Records from a dataset
%%
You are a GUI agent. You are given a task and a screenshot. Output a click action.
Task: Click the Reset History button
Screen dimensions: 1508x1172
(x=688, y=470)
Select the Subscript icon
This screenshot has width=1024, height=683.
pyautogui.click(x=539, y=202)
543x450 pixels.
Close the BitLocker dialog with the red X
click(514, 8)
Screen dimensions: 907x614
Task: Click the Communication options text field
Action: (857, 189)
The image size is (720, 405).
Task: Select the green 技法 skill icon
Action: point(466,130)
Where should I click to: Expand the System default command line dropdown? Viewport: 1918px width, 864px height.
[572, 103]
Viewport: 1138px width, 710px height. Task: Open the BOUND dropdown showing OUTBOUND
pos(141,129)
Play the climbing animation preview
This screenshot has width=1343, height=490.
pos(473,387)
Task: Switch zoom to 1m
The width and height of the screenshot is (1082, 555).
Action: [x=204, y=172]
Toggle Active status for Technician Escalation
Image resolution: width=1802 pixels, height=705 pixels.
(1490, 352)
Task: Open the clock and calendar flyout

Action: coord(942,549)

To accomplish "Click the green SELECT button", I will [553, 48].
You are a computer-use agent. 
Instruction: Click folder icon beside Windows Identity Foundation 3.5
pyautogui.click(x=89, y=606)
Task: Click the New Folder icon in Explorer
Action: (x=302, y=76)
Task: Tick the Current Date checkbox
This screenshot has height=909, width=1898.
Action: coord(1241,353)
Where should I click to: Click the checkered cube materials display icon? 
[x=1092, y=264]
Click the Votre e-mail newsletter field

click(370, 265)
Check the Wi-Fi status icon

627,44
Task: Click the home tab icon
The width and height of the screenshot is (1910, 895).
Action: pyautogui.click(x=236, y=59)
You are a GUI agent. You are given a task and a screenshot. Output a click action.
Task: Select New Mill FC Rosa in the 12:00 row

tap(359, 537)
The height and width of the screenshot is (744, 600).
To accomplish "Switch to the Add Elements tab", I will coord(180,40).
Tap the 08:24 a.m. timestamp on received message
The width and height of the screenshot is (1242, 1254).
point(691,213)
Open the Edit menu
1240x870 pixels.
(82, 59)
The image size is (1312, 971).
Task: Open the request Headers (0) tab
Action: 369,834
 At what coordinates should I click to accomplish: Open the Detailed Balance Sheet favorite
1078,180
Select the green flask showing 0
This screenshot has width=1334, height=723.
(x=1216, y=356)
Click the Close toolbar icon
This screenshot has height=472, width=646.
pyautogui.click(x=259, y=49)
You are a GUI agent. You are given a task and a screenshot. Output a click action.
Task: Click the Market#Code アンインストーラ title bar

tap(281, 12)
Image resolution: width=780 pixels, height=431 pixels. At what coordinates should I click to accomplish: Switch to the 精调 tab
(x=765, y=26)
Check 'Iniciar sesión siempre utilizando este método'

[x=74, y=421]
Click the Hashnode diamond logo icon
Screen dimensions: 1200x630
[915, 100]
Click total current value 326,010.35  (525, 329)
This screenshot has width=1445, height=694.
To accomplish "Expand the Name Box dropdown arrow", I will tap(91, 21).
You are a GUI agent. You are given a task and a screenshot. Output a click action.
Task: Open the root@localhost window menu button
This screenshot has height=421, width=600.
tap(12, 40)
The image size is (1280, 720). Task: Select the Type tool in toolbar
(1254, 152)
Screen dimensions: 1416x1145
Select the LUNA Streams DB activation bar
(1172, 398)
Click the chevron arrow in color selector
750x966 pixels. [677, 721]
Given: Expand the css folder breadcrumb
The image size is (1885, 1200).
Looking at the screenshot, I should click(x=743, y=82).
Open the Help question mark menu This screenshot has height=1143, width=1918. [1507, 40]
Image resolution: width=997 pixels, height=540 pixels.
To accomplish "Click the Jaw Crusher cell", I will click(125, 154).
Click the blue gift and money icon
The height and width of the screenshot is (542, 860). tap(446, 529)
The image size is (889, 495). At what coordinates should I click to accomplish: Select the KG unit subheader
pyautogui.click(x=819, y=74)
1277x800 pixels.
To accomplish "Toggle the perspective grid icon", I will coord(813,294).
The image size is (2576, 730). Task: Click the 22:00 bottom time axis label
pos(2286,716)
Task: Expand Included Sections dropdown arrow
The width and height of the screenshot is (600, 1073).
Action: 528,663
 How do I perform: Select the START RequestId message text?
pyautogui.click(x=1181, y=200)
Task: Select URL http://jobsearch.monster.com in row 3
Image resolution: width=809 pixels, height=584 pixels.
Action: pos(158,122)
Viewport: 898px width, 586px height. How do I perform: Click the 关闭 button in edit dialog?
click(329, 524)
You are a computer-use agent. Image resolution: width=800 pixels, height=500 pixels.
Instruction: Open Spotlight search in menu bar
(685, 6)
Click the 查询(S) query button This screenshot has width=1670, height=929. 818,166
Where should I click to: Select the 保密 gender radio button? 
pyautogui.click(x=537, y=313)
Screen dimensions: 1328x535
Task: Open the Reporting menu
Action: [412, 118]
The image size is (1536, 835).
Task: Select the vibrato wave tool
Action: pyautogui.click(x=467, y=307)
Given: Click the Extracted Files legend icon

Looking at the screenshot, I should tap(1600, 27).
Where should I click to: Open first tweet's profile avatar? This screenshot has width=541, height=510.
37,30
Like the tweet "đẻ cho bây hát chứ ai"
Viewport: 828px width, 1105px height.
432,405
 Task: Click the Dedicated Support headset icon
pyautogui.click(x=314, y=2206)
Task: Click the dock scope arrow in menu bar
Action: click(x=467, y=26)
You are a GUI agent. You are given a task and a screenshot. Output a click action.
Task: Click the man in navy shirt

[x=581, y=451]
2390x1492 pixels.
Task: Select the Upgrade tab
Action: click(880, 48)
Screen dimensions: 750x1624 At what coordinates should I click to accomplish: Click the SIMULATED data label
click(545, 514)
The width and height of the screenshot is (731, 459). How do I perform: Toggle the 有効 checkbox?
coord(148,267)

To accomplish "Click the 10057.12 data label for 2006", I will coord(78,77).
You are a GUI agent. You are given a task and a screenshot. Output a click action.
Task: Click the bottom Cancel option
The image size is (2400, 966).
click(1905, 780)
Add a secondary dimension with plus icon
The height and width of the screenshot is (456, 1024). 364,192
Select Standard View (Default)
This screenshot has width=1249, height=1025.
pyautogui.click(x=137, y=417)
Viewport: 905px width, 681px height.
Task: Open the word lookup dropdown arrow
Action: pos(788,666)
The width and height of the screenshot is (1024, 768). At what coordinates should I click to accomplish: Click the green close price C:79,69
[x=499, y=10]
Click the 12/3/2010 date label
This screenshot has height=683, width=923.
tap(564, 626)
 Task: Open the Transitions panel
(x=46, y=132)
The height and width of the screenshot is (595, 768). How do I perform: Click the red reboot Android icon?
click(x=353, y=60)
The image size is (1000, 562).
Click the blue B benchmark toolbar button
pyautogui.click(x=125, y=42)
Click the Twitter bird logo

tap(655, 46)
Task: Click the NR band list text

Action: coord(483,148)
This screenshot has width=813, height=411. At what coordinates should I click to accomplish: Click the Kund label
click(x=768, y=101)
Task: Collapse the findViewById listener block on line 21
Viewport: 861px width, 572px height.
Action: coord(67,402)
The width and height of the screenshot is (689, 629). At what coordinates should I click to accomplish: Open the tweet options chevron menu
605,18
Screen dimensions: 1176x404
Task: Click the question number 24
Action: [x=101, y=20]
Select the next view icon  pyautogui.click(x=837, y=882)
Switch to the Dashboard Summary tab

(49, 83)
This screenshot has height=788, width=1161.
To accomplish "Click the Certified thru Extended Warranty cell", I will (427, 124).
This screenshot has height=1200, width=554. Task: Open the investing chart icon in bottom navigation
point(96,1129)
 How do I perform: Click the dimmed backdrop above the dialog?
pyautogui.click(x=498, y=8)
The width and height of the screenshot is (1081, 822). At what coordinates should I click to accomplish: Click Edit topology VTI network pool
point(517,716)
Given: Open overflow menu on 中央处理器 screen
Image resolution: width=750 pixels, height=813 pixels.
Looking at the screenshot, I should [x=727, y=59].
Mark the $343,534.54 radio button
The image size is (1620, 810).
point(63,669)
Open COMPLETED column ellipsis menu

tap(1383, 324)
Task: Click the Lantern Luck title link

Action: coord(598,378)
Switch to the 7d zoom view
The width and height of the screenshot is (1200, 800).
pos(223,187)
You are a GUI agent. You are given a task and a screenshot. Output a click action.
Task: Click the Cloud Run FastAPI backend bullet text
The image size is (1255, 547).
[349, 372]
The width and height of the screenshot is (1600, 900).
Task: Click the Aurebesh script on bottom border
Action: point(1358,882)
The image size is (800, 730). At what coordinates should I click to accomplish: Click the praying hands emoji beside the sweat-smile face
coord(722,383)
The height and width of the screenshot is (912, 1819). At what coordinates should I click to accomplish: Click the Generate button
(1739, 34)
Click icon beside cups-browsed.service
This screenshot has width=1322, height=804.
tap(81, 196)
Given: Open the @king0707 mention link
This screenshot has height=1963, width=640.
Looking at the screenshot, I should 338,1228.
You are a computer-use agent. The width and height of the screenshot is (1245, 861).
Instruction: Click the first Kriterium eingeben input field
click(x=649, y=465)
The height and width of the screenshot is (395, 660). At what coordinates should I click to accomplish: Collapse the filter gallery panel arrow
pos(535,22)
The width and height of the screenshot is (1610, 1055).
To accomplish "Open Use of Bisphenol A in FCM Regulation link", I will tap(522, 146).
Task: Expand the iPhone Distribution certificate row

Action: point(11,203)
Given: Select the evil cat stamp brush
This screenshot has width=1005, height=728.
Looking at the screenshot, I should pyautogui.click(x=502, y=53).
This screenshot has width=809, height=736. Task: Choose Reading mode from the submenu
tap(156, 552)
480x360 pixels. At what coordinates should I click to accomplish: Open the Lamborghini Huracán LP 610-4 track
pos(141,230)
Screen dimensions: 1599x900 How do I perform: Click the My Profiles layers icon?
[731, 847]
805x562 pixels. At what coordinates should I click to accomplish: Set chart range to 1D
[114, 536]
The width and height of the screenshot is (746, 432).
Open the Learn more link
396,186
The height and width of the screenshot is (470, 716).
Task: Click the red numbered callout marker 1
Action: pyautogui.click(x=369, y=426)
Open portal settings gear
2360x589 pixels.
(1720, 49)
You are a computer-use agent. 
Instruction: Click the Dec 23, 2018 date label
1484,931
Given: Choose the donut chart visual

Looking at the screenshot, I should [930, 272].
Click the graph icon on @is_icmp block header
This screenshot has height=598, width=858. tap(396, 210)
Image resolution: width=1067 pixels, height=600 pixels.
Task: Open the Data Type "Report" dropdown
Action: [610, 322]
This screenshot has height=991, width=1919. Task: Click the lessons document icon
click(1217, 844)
%%
§ **WORK TO BE COMPLETED**:
Please transcribe only the lines in the records above running from the line that has "The image size is (1885, 1200)." through the line that has "Task: Expand Included Sections dropdown arrow", both included, exactly as they appear.

§ **ANSWER SECTION**:
The image size is (1885, 1200).
Looking at the screenshot, I should click(x=743, y=82).
Open the Help question mark menu This screenshot has height=1143, width=1918. [1507, 40]
Image resolution: width=997 pixels, height=540 pixels.
To accomplish "Click the Jaw Crusher cell", I will click(125, 154).
Click the blue gift and money icon
The height and width of the screenshot is (542, 860). tap(446, 529)
The image size is (889, 495). At what coordinates should I click to accomplish: Select the KG unit subheader
pyautogui.click(x=819, y=74)
1277x800 pixels.
To accomplish "Toggle the perspective grid icon", I will coord(813,294).
The image size is (2576, 730). Task: Click the 22:00 bottom time axis label
pos(2286,716)
Task: Expand Included Sections dropdown arrow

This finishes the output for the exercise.